2. You set out to find representation. This is a long process of marketing yourself and your script to agents and managers who are very busy and get “hit on” by dozens of writers every day. With dilligence and a great script you finally get a representative. Time to complete? At least one month.
3. Your new rep excites you by saying that he or she thinks your script will sell for lots of money, but has notes for you to address before it is ready for the market. These “few changes” always end up being way more involved than the rep lets on or even realizes. Time to complete? At least three months.
4. The rep is finally happy with the script and “goes out with it” (meaning it is given to the rep’s contacts in the industry to consider for purchase). Up until this point a writer will have spent close to a full year or more hard at work, but if the script doesn’t sell within a couple weeks, the rep will expect you to start all over again with a new idea. Yep. All the way back to square one.
So, as you can imagine, getting that one lucky break is so crucial. Unfortunately, as much as your script’s fate is life or death for you, the writer, it rarely is for the powers that be.
I wrote a comedy script with my college buddy Jason a few years back and got representation with a manager who was very excited about it. One day he called us up and told us that he had good news… the producer for Shawn and Marlon Wayans had read the script, liked it, and though it would make a great vehicle for them! Shawn had the script and was going to read it that weekend, we were told, and we should know more on Monday.
Jason and I were stoked. This could be our lucky break! While chatting on the phone Friday night, I mentioned that I wished I knew what Shawn was doing that weekend so we had some idea what he thought of the script before Monday rolled around.
The next day Jason plopped onto my couch, excited.
“Remember how you wished you could know what Shawn was doing this weekend? Well, you can! He has a Twitter account!”
Jason whipped open his lap-top and started typing.
“Hey,” I said, getting into this. “What if he’s tweeted something like, ‘Just read an awesome script!’ How cool would that be?”
Jason nodded as the Twitter page came up.
“What did he tweet last?
Jason scanned the page, all smiles, then suddenly grew long-faced.
“What did he tweet?”
Jason turned his laptop toward me. Shawn’s last tweet read (something like):
“VEGAS, BOY!!! HELL TO THE YES!!!”
“He’s in Vegas?”
“But what about our script?”
“Maybe he’ll, uh, read it later,” Jason said trying to act positive. “You know, before dinner. Or in the morning. By the pool. That’s it. He’ll be poolside with our script, maybe while enjoying a light breakfast.”
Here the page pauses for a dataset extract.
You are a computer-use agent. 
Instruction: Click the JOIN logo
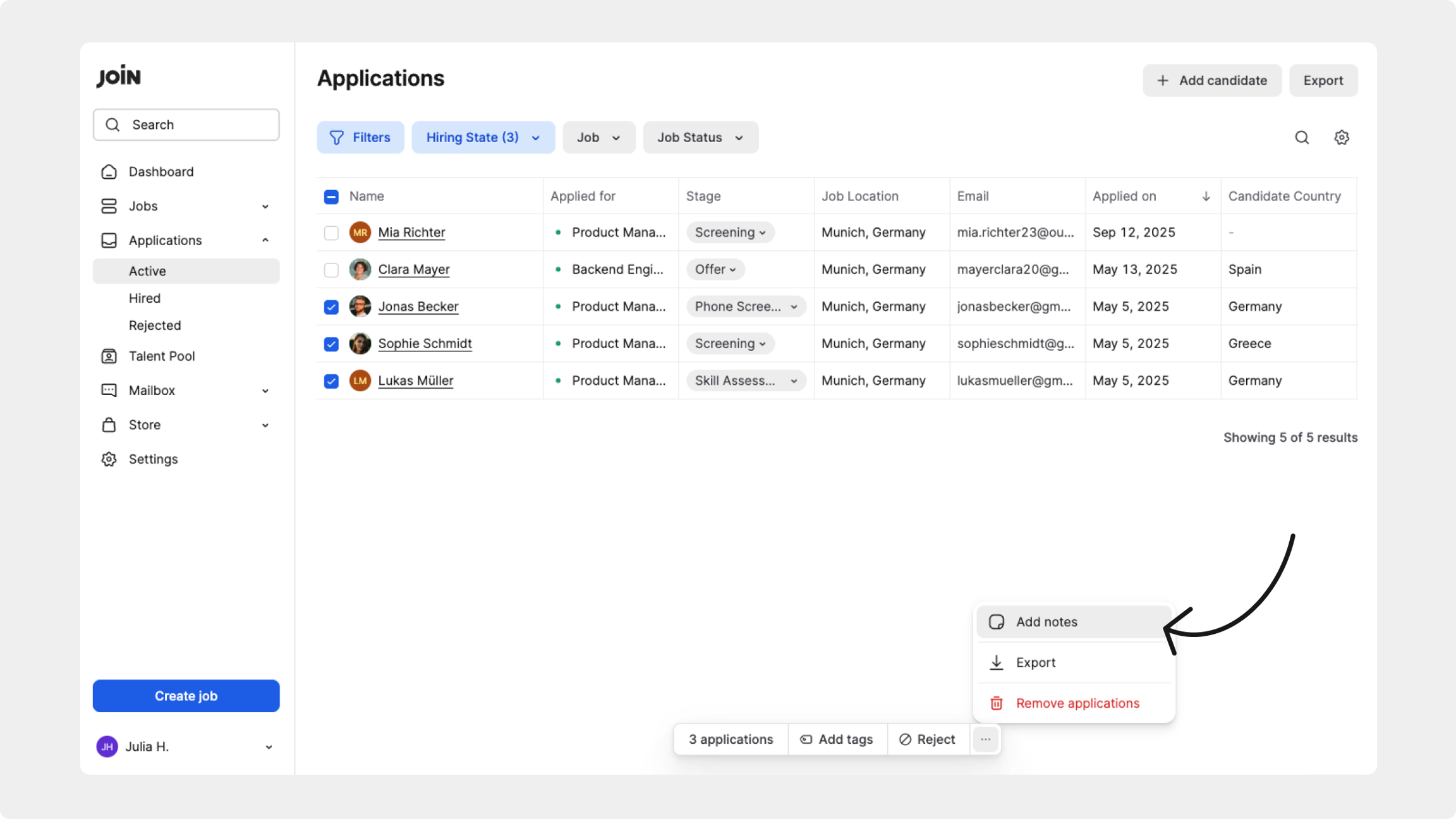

“Yeah. By the pool. I bet you’re right.”
Jason and I sat in silence a long beat.
The rest of the weekend I kept refreshing Shawn’s Twitter page. It went (something) like this:
“DOING SHOTS!!! WHOOO!”
“HOT CHICKS AT MANDALAY. MORE SHOTS!”
“BLACK JACK AT FOUR A.M. SCORE!”
“BRINGING SOME PEOPLE BACK TO THE SUITE TO KEEP THIS THING GOIN’! SUN COMING UP!”
With each successive Tweet I got more and more depressed. On Sunday night Jason called about ten p.m.
“You still reading his Tweets, Mike?”
“Had to stop a couple hours ago. What’s he doing now?”
“A girl from Sweden apparently. They just met at the Hard Rock and are doing more shots.”
“Sounds like he’s having a great time.”
“Sure looks that way.”
“Looks that way?”
There’s a Twitpic.”
“Indeed. Well, I’m off to put my head in the oven.”
On Monday our manager called to tell us that Shawn didn’t think the script was right for him. He must have read it in a cab between casinos, I guess. Or maybe the Swedish girl read it for him and passed.
Oh well. That’s the way it is in this business. I’m still trying my best though, and am involved in a couple exciting projects at the moment. So we’ll see.
I just hope that the next big shot to read my script is far, far away from Vegas!